---------- Material to process ----------

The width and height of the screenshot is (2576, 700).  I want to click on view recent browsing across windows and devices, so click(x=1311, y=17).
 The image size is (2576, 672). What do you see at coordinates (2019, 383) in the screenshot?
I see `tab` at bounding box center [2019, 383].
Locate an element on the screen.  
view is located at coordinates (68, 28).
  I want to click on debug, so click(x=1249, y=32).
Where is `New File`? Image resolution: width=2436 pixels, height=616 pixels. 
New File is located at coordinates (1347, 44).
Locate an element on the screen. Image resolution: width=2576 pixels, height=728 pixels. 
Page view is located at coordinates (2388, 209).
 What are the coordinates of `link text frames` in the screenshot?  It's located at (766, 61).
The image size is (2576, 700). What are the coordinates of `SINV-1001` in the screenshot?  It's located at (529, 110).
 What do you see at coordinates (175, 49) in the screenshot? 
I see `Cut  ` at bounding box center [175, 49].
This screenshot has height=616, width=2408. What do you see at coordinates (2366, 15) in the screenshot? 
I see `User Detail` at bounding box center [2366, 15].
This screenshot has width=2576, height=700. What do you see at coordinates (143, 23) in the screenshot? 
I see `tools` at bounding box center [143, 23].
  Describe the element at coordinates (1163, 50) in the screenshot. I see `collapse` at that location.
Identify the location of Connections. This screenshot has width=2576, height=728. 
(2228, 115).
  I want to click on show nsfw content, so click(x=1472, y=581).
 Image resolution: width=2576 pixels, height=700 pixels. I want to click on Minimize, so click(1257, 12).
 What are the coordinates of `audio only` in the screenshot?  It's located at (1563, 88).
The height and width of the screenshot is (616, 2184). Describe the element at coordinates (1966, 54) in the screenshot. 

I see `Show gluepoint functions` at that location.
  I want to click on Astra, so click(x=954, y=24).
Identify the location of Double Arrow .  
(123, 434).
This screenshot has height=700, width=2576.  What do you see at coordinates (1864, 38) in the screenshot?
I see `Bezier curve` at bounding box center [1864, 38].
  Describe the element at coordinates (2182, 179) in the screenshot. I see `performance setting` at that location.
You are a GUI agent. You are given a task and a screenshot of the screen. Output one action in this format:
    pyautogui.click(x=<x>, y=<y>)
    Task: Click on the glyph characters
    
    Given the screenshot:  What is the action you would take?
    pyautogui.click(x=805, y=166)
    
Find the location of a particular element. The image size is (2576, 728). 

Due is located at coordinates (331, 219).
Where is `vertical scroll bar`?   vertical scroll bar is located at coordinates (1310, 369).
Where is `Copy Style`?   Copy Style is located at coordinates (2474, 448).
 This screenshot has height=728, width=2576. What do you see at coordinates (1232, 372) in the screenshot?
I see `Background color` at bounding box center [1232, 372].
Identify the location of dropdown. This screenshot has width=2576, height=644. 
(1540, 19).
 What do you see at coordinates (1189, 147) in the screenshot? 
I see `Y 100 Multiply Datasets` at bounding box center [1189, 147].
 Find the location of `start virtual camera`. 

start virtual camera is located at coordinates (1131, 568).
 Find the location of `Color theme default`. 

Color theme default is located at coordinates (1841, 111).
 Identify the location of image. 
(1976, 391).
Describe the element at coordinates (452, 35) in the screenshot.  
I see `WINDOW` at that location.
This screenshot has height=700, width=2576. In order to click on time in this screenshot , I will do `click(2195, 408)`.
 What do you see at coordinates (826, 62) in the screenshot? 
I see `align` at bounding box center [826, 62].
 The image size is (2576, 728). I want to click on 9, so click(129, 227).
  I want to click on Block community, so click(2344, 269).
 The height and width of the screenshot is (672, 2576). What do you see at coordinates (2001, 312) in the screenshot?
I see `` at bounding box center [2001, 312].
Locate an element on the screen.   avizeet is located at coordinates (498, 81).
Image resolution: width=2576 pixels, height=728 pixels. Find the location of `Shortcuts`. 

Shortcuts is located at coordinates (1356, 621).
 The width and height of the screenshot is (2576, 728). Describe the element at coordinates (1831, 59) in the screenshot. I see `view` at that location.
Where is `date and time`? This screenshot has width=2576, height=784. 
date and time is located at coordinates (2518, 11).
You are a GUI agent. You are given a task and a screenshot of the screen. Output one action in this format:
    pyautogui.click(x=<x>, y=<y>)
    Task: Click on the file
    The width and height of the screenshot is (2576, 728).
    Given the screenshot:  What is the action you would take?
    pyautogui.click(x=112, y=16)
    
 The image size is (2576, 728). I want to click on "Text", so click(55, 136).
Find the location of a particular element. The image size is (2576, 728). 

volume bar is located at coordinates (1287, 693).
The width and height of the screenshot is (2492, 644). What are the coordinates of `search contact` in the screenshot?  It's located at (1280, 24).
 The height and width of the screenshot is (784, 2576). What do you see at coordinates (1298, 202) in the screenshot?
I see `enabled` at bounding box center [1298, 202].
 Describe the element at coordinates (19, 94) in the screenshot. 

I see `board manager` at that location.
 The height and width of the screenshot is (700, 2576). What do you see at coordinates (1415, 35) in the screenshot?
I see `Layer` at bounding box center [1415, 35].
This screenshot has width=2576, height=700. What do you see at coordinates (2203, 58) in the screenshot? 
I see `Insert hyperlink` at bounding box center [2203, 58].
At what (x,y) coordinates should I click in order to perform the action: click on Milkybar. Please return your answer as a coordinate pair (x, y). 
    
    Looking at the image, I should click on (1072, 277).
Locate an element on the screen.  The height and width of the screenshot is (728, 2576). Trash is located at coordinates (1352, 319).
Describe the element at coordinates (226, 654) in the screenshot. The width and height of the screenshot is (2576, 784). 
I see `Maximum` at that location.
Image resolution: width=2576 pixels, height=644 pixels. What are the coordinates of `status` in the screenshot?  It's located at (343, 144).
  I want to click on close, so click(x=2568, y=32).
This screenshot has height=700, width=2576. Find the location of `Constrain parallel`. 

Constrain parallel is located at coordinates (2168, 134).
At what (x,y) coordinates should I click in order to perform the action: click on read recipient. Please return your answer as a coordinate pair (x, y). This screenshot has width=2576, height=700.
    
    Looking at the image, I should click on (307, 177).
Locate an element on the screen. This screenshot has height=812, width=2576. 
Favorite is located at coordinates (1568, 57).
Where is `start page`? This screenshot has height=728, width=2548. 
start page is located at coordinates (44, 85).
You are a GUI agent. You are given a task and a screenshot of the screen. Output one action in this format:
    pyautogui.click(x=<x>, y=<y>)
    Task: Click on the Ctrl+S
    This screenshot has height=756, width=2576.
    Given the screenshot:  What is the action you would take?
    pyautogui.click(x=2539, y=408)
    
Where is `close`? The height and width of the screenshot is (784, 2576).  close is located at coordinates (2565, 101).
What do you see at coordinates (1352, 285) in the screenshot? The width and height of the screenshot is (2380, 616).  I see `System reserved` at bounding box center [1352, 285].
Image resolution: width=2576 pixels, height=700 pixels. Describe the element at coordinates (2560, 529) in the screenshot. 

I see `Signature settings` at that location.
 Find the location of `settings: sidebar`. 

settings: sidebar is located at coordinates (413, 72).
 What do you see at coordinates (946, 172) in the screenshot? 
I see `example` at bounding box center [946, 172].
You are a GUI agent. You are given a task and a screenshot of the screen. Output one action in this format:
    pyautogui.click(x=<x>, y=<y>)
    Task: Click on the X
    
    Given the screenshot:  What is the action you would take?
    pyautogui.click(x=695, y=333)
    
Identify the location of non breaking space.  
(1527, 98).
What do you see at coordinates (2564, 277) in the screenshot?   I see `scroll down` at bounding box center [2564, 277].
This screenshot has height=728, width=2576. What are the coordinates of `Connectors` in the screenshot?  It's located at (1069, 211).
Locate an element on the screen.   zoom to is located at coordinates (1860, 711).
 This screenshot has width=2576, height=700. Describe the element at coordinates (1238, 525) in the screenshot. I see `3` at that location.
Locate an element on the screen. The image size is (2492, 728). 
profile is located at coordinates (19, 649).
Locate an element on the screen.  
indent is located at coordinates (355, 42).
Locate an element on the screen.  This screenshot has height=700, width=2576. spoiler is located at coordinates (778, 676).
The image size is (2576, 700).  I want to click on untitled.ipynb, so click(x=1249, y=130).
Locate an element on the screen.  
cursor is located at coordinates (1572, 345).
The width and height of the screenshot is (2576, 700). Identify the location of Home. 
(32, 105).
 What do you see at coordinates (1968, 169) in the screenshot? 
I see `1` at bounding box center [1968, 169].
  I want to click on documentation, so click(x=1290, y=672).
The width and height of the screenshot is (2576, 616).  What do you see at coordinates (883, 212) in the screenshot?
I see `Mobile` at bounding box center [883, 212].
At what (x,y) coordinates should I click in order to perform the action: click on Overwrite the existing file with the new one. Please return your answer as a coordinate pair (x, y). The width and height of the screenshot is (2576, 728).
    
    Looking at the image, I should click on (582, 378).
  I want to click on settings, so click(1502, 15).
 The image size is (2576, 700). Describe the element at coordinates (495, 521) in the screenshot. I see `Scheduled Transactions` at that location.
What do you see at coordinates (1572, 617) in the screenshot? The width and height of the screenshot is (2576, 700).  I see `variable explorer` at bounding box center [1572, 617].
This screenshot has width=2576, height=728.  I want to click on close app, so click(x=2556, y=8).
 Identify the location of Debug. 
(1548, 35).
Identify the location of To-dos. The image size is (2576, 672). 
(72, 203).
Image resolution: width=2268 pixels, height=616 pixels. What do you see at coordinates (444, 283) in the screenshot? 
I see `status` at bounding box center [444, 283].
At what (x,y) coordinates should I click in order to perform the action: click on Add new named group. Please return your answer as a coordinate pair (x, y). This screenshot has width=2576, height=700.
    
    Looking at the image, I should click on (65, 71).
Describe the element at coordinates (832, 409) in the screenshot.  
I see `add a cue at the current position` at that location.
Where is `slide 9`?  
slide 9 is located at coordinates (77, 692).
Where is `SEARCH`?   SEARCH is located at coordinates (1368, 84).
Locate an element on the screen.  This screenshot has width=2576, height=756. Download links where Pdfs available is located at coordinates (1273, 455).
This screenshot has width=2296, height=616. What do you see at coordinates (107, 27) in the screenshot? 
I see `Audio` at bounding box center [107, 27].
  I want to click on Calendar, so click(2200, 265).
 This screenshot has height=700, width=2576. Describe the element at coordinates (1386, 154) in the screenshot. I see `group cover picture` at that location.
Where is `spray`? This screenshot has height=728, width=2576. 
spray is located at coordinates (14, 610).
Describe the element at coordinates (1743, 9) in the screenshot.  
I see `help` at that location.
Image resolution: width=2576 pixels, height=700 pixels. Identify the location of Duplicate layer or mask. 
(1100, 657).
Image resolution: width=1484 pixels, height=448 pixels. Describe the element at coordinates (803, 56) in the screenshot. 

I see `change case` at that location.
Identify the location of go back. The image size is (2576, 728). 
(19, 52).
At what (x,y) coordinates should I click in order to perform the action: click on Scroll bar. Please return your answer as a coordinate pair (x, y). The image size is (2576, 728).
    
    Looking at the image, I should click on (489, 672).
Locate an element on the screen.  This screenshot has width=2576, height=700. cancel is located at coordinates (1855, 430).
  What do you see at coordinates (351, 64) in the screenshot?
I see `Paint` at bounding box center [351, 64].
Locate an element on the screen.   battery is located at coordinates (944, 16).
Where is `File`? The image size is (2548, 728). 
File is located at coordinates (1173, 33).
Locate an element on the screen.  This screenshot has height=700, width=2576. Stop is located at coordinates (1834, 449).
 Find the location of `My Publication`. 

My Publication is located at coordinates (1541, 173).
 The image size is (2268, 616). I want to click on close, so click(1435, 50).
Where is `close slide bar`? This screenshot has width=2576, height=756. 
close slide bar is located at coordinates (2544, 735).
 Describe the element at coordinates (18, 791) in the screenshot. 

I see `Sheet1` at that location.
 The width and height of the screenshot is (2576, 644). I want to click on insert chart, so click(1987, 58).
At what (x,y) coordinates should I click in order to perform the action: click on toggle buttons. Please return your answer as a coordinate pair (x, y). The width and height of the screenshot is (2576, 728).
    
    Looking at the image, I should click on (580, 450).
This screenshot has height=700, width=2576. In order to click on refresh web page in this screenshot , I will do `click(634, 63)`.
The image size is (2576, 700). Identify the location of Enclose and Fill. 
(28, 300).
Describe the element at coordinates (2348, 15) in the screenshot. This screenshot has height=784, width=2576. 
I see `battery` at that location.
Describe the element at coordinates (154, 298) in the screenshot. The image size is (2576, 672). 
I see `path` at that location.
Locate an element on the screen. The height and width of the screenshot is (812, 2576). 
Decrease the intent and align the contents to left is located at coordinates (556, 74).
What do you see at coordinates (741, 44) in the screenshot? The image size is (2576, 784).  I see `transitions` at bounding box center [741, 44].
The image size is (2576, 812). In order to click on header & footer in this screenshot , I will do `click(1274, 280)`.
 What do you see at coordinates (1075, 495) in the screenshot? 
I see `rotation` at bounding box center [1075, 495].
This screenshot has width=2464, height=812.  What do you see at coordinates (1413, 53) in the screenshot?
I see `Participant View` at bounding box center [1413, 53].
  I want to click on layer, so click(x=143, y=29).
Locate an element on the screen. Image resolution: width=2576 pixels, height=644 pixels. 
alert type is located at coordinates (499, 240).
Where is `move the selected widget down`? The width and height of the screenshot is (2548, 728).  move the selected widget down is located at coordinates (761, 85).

----------

### Written exercise
Pick out and copy every line of the data above that contains the string "status". Case counts.

### Reply
Image resolution: width=2576 pixels, height=644 pixels. What are the coordinates of `status` in the screenshot?  It's located at (343, 144).
I see `status` at bounding box center [444, 283].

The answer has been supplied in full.